Jovovich Bavaria gibi tarihi mekanlarda çekim yapmanın önemini anlatıyor. “Mekanlar bu filme otantiklik katan şeylerden biri oldu. Fransa’da da çekebilirdik fakat Fransa’nın kırsal bölgesi çok modernleştiği için geniş plan aldığınızda kaleleri, Bavaria’daki gibi olmayacaktı. Bu film için daha da önemli bir durumdu çünkü 3D’de gereken derinlik ve açıyı yakalayabiliyorduk.”
1720- 1780 yılalrı arasında inşa edilen saray, eskiden Würzburg prens ve başpsikoposununmuş. 2. Dünya Savaşı esnasında çok büyük zarar görmüş ve büyük bir restorasyon sonrası 1987’de yeniden açılmış. Şu anda UNESCO Dünya Miras Listesi’nde
Pommersfelden’daki Schloss Weissenstein da eskiden saray gibi görkemli olan yazlık köşmüş. Burası Silahşörler’in kutlamasının, çok uzun süremeden Buckingham’ın varması ve Milady’nin ihaneti ile gölge düştüğü yer. Çekimlerde kullanılacak olan oda, duvarlara doğru yapılan aynalar ve değişik dekorasyonuyla suya benzer bir görüntü veriyordu.
Bavaria’daki çekimler, Macfadyen için ödül gibi olmuş; “Sonsuz bir manzaraydı; güzel mekanlar ardından güzel mekanlar gördük. Her biri daha da mükemmel, enfes olan yerlerdi. Favori mekanım 17. yy’dan kalma Pommersfelden’daki Century Okullarıydı. Oda çok değişik kaplamalar ve aynalarla doluydu. Sanat ekibi odanın dışına banyolar yerleştirdi, böylece su dışardan yaptığı yansımayla tavanda ışık etkisi veiyordu. İnanılmaz güzeldi. Orada çalışıyor olmaktan mutluydum ve kendimi şanslı hissediyordum.”

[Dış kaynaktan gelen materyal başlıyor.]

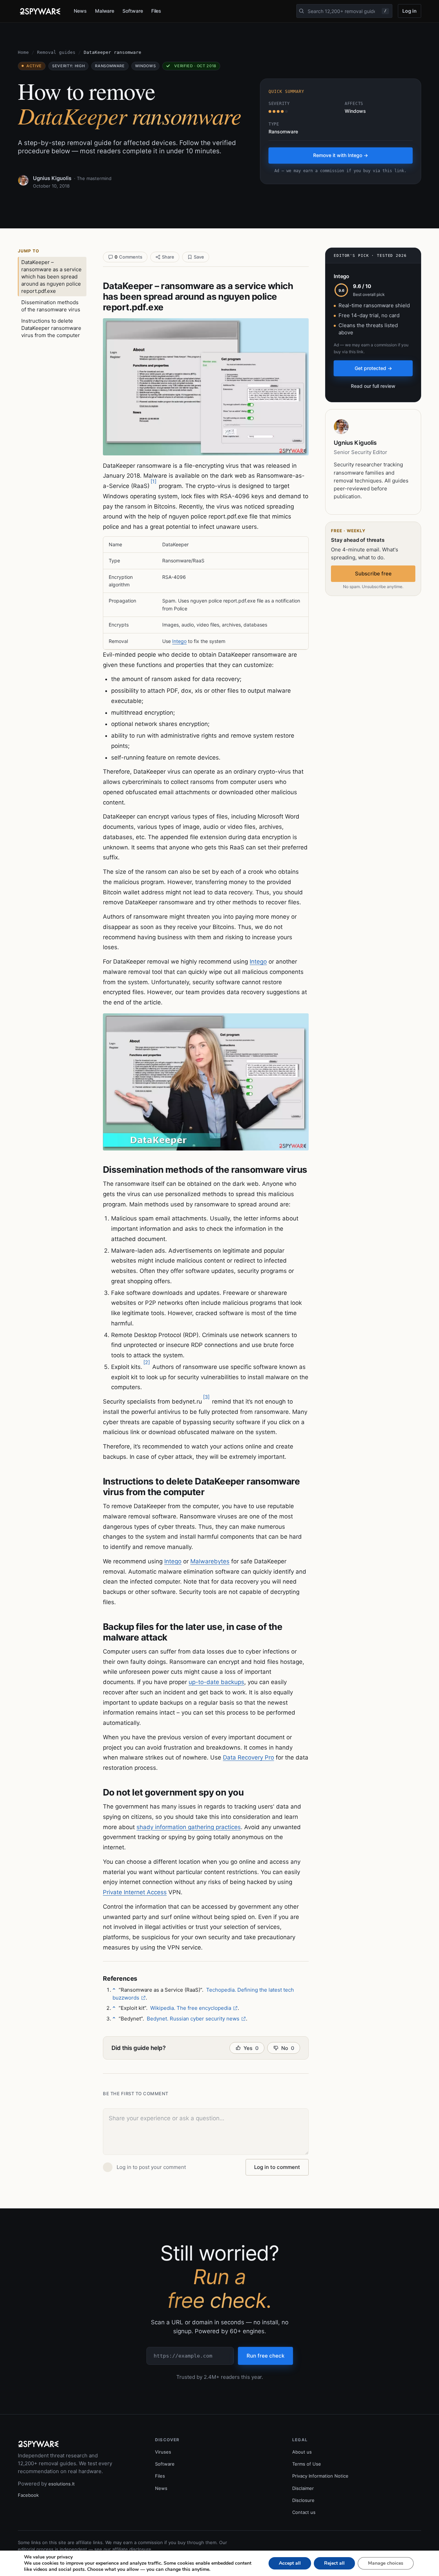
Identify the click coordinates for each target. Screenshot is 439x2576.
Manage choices (385, 2563)
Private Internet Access (135, 1892)
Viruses (163, 2452)
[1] (153, 481)
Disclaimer (303, 2488)
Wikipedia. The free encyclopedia (190, 2008)
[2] (146, 1362)
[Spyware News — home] (40, 11)
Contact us (304, 2512)
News (80, 11)
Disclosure (303, 2500)
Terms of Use (306, 2464)
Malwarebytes (209, 1561)
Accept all (290, 2563)
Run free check (265, 2355)
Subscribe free (373, 573)
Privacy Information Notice (320, 2476)
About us (302, 2452)
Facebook (28, 2495)
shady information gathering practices (189, 1827)
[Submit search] (301, 11)
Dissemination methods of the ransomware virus (50, 306)
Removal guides (56, 52)
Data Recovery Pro (248, 1757)
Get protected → (373, 368)
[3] (206, 1397)
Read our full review (373, 386)
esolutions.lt (61, 2483)
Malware (105, 11)
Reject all (334, 2563)
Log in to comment (277, 2167)
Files (156, 11)
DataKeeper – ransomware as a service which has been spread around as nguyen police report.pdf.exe (51, 276)
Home (23, 52)
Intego (179, 641)
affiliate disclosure (131, 2549)
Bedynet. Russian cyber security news (193, 2018)
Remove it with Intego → (340, 155)
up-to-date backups (216, 1682)
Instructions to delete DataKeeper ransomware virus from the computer (51, 328)
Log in (409, 11)
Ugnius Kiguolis (52, 178)
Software (132, 11)
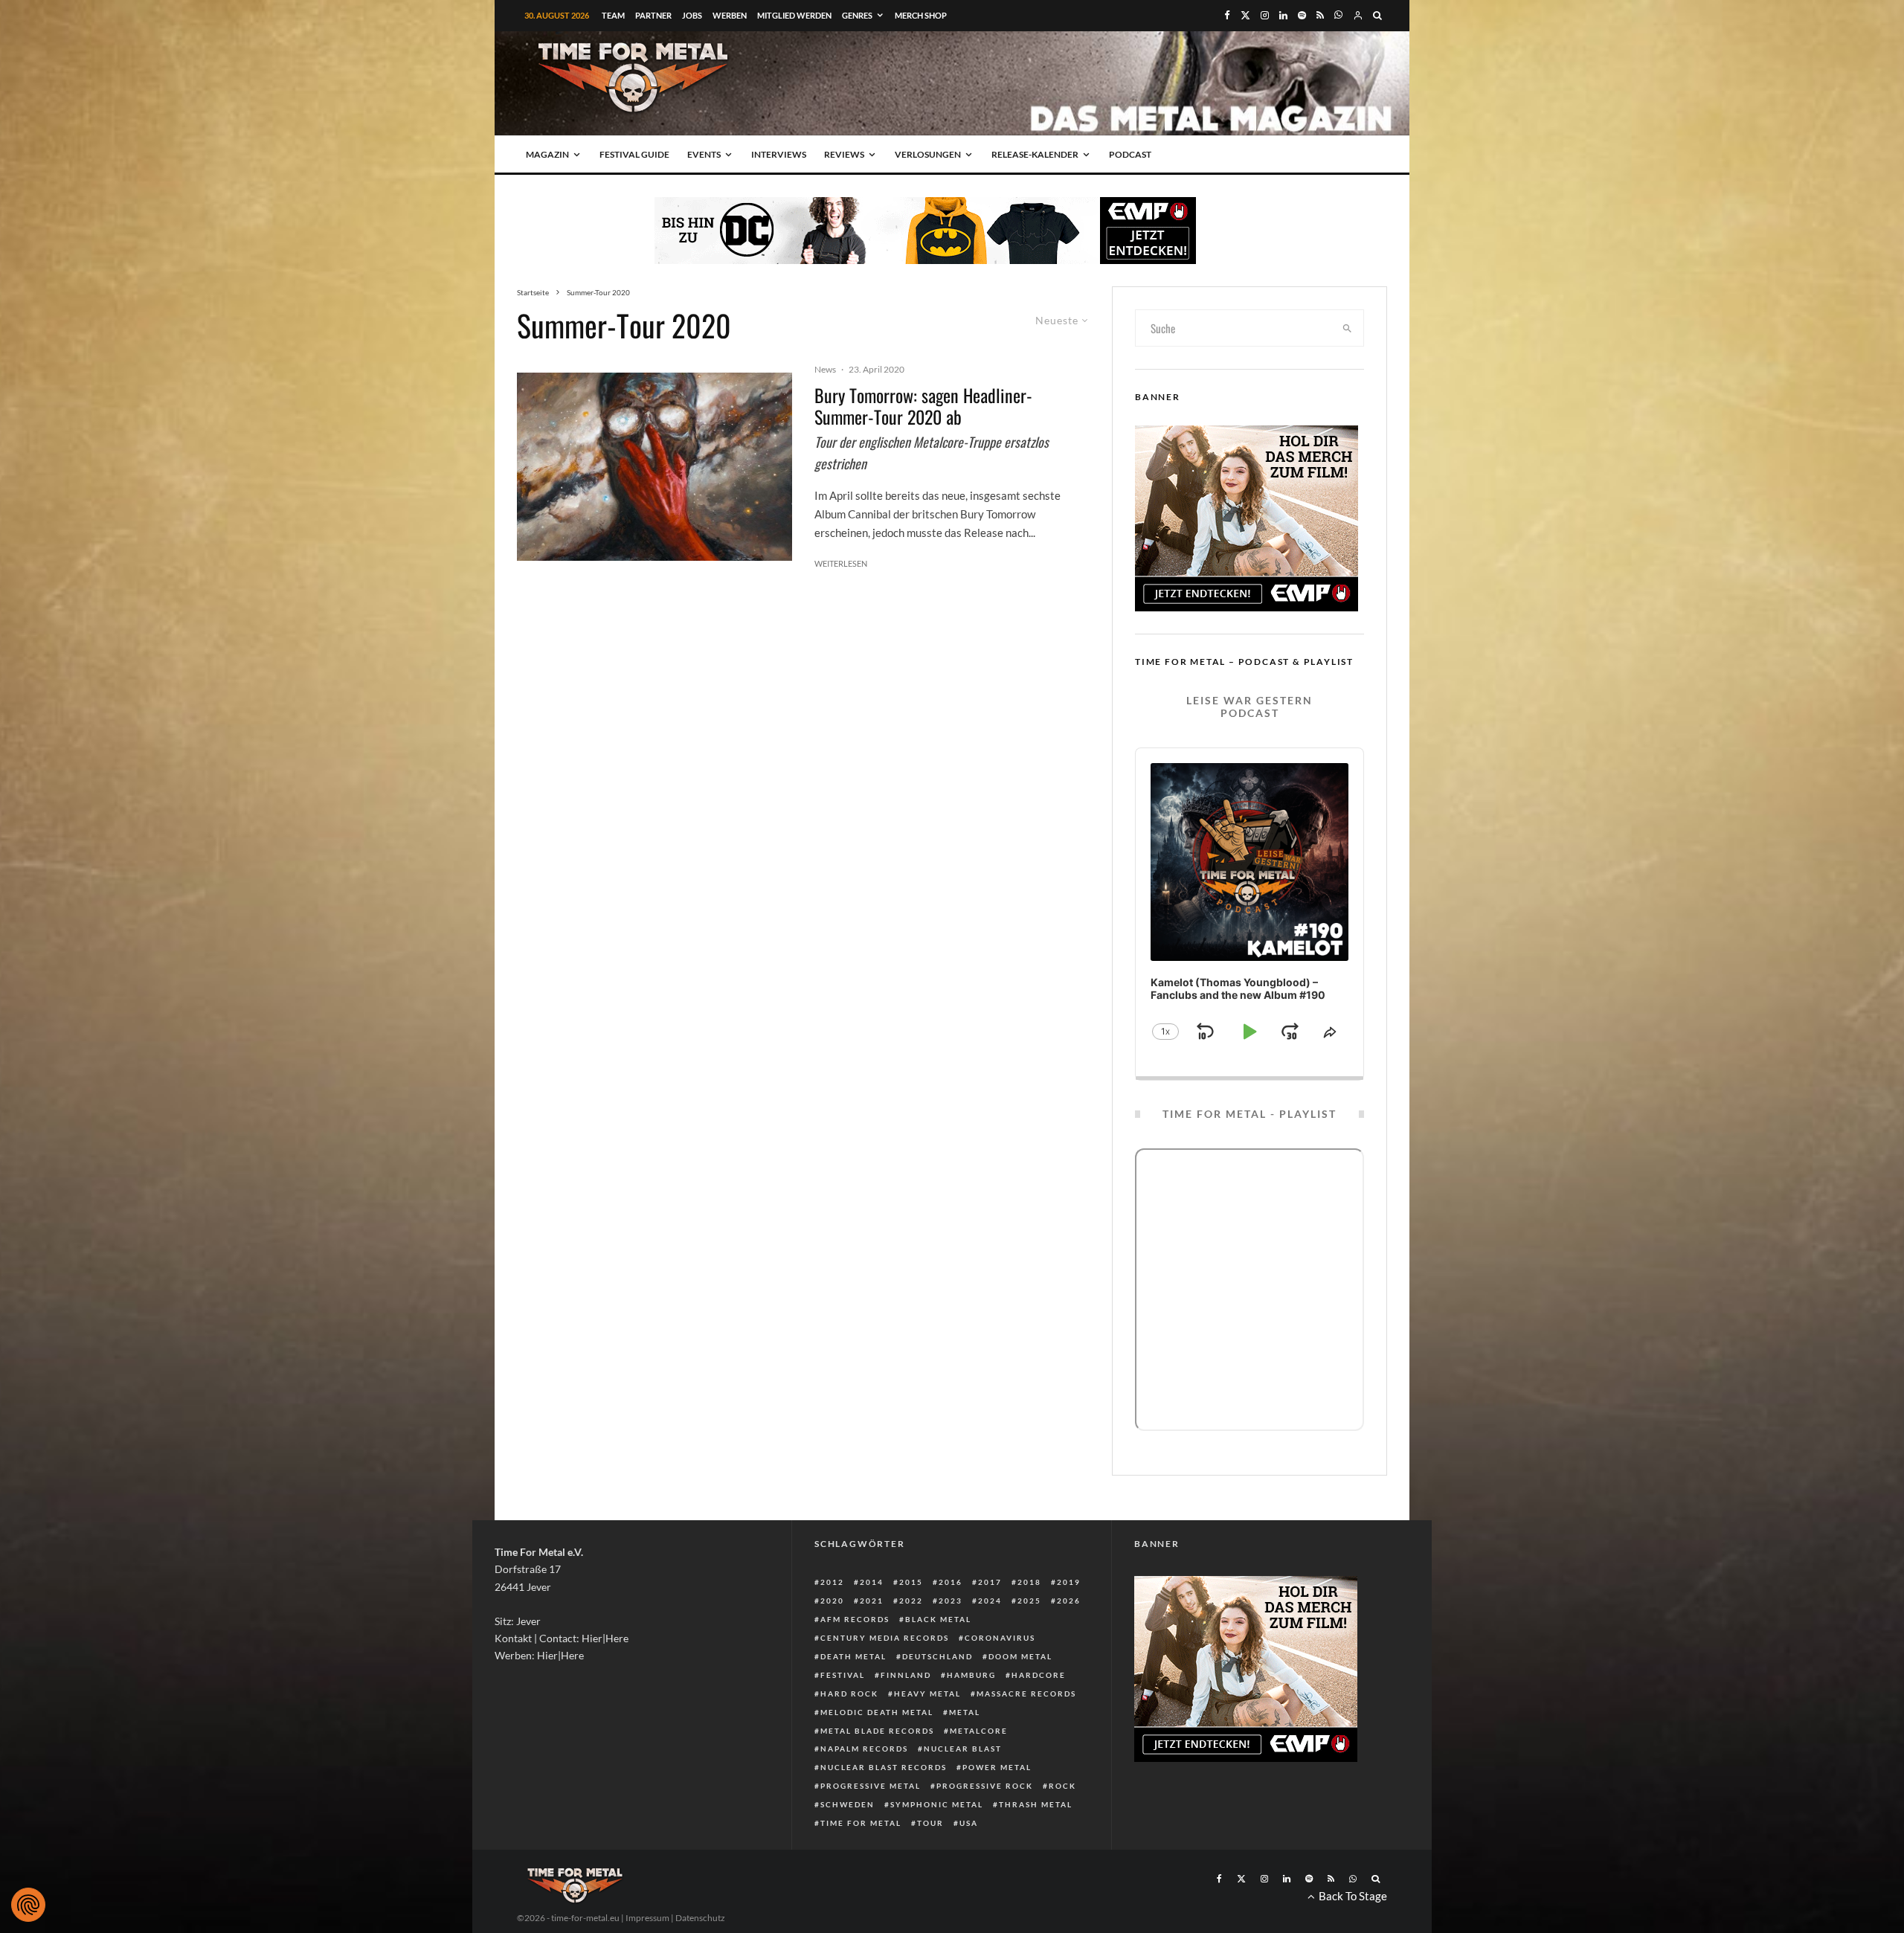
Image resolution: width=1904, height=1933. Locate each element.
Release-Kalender (1034, 154)
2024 (990, 1600)
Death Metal (853, 1656)
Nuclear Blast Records (883, 1767)
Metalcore (979, 1730)
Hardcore (1039, 1674)
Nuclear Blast (963, 1748)
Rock (1062, 1785)
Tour (930, 1822)
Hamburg (971, 1674)
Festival (842, 1674)
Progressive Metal (870, 1785)
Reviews (844, 154)
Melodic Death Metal (876, 1712)
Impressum (647, 1917)
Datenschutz (700, 1917)
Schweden (847, 1804)
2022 (911, 1600)
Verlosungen (928, 154)
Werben (730, 15)
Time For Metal (860, 1822)
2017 (990, 1581)
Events (704, 154)
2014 (872, 1581)
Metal (964, 1712)
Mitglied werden (794, 15)
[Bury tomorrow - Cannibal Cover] (654, 467)
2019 (1069, 1581)
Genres (857, 15)
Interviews (778, 154)
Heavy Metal (927, 1693)
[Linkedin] (1283, 15)
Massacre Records (1026, 1693)
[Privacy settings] (28, 1905)
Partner (653, 15)
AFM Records (855, 1619)
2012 (832, 1581)
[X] (1245, 15)
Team (613, 15)
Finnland (906, 1674)
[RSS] (1320, 15)
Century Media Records (884, 1637)
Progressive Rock (984, 1785)
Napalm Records (864, 1748)
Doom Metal (1020, 1656)
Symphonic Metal (936, 1804)
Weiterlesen (840, 563)
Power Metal (997, 1767)
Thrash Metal (1035, 1804)
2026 (1069, 1600)
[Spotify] (1302, 15)
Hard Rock (849, 1693)
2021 (872, 1600)
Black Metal (938, 1619)
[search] (1347, 328)
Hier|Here (605, 1638)
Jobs (692, 15)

Sonrasında ekip Chiemsee’ye geçti ve her sabah Herrenchiemse Sarayı’na gidebilmek için deniz taksilerle transfer edildi. Film mekanları arasında en harap olmuş olan yer olan bu saray, Kral Ludwig II’nin buluşuydu ve Versay Sarayı’ndan esinlenerek yapılmıştı. Ludwig 1886’da, bina tamamlanmadan once ölmüştü. Fakat halen Devlet Yatakodası’nda 8 3 metreye yakın yatağı, Ayna Galeri’si (100 metre uzunluğunda) 1800’den fazla mumla orada durmakta.
Diğer ilgi çekici, güzel odalar ve Herrenchiemsee’nin ünlü Fransız bahçeleri de filmed kullanılan diğer mekanlardan. Burada Fransızların Louvre’u, Kral Louis ve Kraliçe Anne’in mekanları canlandırıldı.
Munich’te ekip final mekanları olan Schleissheim Büyük Köşk’ü için yerleşti. İnanılmaz güzellikteki beyaz oda Kardinal Richelieu’nun ofisi olarak kuruldu – karakterin soğuk taşlaşmış kalbini yansıtan bir mekandı.
Çekimin 33. gününde 6 haftalık bir çekimin ardından ekip toparlanıp Berlin’e, Bablesberg Stüdyoları (Potsdam)a çekimleri tamamlamak üzere yol aldı.